§ **AUFGABE**:
Setzen Sie den unten stehenden Auszug über die Wettbewerbsklausel im Realteilungsvertrag im Anschluss an seinen letzten Satz fort.
═══ TEXTAUSZUG
Ab 1. Januar 1996 wurden beide Betriebe getrennt geführt. Die beiden Gesellschafter verhandelten in der Folgezeit, um die Modalitäten der Trennung zu regeln. Am 20. Mai 1996 kam es schließlich zu einem Realteilungsvertrag zwischen
den Parteien, an dem auch die beiden persönlich haftenden Komplementärgesellschaften sowie die beiden Gesellschafter L.
und H.
beteiligt waren. § 15
dieses Vertrages enthält die folgende Wettbewerbsklausel:
[Die Beklagte] wird sich im Vertrieb im wesentlichen auf Leuchtenhersteller, Elektrogroßhandel, Messebauer und Elektrohandel beschränken. Die Vertriebsbereiche Serienmöbelhersteller, Möbelzulieferer, Großhändler gemäß Anl. 15 zu diesem Vertrage,
Innenausbauer, Ladenbauer, Messebauer mit ha.
-Produkten, Wohnwagenhersteller und – mit den unten geregelten Ausnahmen – Paneelhersteller werden von [der
Beklagten] nicht bearbeitet und nicht beliefert. Produkte gem. Anl. 16 aus dem ha.
Programm per Übertragungsstichtag werden von [der Beklagten] nicht vertrieben.
Diese Wettbewerbsklausel gilt nur für Deutschland und ist in ihrer Wirksamkeit aus
rechtlichen Gründen auf 2 Jahre nach Abschluß dieses Vertrages beschränkt.
══════
═══ ROHDATEN
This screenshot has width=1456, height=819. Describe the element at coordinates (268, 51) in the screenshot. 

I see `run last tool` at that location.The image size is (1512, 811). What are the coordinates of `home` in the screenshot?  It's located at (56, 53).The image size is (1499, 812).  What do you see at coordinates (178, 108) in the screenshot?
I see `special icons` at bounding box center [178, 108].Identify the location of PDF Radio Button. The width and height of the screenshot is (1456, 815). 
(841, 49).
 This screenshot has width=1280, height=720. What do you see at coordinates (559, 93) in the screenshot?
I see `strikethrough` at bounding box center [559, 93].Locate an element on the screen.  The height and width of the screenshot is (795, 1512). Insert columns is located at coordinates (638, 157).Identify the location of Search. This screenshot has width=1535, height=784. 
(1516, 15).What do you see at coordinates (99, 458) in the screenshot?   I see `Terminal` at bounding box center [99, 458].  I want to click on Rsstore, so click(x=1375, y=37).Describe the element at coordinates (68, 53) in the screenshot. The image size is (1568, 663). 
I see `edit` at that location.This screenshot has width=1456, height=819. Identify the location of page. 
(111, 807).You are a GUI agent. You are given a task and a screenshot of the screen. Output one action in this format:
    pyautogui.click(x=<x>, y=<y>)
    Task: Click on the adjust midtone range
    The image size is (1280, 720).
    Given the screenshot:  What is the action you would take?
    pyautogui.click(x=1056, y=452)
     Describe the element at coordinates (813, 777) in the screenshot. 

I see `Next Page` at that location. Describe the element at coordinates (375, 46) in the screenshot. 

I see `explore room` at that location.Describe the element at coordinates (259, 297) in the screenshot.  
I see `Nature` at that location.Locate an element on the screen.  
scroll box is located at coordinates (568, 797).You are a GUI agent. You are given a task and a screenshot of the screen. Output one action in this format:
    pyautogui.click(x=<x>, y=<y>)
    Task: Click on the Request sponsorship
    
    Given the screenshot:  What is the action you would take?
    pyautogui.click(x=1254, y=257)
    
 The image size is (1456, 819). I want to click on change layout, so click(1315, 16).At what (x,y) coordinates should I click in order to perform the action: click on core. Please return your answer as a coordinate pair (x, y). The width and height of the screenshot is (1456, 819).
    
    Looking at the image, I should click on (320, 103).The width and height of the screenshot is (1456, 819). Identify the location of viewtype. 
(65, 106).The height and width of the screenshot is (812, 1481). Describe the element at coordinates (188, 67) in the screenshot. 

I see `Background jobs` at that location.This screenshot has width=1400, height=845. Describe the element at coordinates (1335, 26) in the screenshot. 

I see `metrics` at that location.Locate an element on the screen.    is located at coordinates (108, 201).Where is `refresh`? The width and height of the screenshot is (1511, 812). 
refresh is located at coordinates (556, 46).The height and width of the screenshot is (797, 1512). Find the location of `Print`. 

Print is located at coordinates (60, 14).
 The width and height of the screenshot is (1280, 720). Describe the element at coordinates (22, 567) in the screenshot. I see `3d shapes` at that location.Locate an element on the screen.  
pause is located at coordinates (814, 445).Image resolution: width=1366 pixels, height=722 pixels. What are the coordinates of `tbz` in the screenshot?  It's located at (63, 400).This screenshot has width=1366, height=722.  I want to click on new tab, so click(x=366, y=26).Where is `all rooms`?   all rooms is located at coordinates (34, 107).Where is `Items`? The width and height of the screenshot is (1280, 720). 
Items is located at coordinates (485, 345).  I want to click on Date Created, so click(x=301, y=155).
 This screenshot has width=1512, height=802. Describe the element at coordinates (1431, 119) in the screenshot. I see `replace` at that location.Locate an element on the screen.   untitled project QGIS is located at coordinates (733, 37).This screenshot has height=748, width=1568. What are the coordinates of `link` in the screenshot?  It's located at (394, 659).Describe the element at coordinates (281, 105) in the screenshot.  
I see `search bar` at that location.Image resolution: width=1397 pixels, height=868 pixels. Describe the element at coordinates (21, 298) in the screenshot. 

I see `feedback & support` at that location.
══════
§ **LÖSUNG ZUR AUFGABE**:
In Ausnahme der vorstehenden Wettbewerbsbeschränkung ist ausschließlich [die Beklagte] zur Belieferung von Hü. mit allen verbundenen Unternehmen berechtigt. Die
e.
-Kunden werden ausschließlich von [der Klägerin] beliefert. Gegenseitigen Kundenschutz gewähren sich [die Klägerin] und [die Beklagte] für die Paneelhersteller
gemäß Anl. 17 zu diesem Vertrage. Die Übernahme weiterer Paneelhersteller bedarf
in jedem Fall der vorherigen Abstimmung.
Bei Verstoß gegen die vereinbarte Wettbewerbsbeschränkung zahlt der übertretende
Beteiligte an den anderen Beteiligten eine Vertragsstrafe von 25 % des Umsatzes aus
allen betreffenden Geschäften. ...
Die Anlage 15 enthält eine Liste mit den Namen von zwanzig inländischen
und elf ausländischen Großhändlern. Anlage 17 enthält eine Tabelle mit den Namen von insgesamt 25 Paneelherstellern, von denen sechzehn der Klägerin und
neun der Beklagten zugeordnet sind.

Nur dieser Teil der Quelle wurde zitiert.